Bloy est considéré par certain comme un des plus grands écrivain français. J’essaye de me faire une opinion en lisant le désespéré (version Kindle gratuite sur Amazon) mais j’avoue que ce n’est pas facile de trouver des pépites dans un tel limon de christianisme mystique.
Soral a fait appel du jugement.
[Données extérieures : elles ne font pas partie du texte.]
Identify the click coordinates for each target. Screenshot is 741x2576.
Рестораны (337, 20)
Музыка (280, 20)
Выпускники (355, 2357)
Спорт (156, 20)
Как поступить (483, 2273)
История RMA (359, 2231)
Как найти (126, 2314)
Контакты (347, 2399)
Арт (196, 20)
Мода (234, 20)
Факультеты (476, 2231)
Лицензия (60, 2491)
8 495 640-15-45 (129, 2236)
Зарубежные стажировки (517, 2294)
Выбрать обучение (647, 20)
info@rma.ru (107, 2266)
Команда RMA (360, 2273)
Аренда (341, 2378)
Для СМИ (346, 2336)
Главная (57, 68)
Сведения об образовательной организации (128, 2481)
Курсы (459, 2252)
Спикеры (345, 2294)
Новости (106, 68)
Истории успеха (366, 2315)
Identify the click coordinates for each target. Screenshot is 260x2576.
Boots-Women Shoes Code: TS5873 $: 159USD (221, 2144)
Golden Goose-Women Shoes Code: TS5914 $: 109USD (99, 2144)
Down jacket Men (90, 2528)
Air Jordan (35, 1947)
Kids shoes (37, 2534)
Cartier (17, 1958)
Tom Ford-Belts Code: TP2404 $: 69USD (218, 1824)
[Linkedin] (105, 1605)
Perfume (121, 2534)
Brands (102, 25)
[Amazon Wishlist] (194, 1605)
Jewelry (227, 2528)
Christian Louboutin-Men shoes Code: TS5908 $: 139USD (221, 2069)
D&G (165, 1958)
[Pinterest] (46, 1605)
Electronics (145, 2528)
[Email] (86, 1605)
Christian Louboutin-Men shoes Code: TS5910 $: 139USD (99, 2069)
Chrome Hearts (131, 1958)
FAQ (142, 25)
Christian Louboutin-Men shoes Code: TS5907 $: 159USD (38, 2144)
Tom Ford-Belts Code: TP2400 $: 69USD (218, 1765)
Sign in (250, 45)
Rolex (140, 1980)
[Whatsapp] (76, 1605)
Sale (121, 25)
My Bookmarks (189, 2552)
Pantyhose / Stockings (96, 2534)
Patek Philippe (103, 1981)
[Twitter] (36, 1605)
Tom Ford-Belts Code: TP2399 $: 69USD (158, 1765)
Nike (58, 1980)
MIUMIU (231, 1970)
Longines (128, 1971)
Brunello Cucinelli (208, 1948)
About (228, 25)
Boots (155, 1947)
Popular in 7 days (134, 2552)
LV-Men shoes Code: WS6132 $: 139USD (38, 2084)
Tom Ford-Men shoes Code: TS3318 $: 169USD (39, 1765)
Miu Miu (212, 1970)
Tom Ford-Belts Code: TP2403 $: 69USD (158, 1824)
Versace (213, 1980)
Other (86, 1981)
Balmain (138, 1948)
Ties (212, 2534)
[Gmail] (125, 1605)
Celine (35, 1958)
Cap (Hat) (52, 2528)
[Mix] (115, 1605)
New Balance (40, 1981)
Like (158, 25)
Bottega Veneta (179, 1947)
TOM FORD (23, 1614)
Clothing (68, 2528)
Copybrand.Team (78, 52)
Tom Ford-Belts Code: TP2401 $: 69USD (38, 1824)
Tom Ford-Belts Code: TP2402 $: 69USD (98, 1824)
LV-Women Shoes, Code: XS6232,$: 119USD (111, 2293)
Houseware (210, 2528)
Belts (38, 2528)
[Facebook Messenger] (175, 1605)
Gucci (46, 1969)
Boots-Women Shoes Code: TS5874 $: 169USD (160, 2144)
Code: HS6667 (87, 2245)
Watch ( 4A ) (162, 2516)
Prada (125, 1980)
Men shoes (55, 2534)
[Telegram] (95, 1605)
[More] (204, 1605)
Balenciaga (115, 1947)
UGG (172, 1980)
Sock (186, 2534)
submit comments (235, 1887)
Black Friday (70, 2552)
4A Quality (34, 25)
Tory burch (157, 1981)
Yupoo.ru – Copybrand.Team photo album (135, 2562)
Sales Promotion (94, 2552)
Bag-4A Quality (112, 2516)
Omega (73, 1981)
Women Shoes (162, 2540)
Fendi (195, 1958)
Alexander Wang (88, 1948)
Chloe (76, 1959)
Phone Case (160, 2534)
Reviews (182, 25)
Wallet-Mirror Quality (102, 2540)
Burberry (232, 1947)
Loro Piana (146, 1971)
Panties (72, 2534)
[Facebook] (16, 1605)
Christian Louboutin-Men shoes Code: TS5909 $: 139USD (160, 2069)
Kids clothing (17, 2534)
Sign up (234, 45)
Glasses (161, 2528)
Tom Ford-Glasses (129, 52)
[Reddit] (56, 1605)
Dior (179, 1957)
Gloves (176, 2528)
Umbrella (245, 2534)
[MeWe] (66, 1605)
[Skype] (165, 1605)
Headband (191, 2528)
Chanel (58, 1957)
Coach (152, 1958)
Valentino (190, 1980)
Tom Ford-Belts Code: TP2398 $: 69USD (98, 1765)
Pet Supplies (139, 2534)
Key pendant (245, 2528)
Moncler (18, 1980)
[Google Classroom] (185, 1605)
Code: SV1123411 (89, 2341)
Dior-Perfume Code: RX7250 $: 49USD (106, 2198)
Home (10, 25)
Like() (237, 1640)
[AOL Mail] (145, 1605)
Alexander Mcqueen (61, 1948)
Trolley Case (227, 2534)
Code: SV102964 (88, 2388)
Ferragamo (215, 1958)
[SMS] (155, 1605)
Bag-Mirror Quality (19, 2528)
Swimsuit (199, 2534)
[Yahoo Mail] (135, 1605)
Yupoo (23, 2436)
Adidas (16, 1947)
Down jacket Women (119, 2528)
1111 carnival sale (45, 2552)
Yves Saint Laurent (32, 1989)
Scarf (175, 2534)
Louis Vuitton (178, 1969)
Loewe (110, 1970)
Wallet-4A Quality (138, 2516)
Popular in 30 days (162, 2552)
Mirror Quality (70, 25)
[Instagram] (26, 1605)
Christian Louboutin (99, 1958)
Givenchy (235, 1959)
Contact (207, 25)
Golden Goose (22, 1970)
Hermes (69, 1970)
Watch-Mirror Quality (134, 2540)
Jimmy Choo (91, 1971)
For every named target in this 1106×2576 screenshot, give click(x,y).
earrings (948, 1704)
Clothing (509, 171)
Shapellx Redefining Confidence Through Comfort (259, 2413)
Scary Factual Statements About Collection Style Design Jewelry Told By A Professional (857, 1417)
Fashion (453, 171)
Espérons que le jugement d'appel soit un peu plus... réfléchi.
Fin de la préface écrite par Bloy :
À part l’inspiration surnaturelle, on peut dire que le Salut par les Juifs est, sans aucun doute, le témoignage chrétien le plus énergique & le plus pressant en faveur de la Race Aînée, depuis l’onzième chapitre de saint Paul aux Romains.
« Si leur faute, dit cet apôtre, est la richesse du monde & leur diminution la richesse des nations, que sera-ce de leur plénitude ?
« Si leur perte est la réconciliation du monde, quelle sera leur assomption, sinon la vie d’entre les morts ? »
Le Salut par les Juifs, qu’on croirait une paraphrase de ce chapitre de saint Paul, fait observer, dès la première ligne, que le Sang qui fut versé sur la Croix pour la Rédemption du genre humain, de même que celui qui est versé invisiblement, chaque jour, dans le Calice du Sacrement de l’Autel, est naturellement & surnaturellement du sang juif, — l’immense fleuve du Sang Hébreu dont la source est en Abraham & l’embouchure aux Cinq Plaies du Christ.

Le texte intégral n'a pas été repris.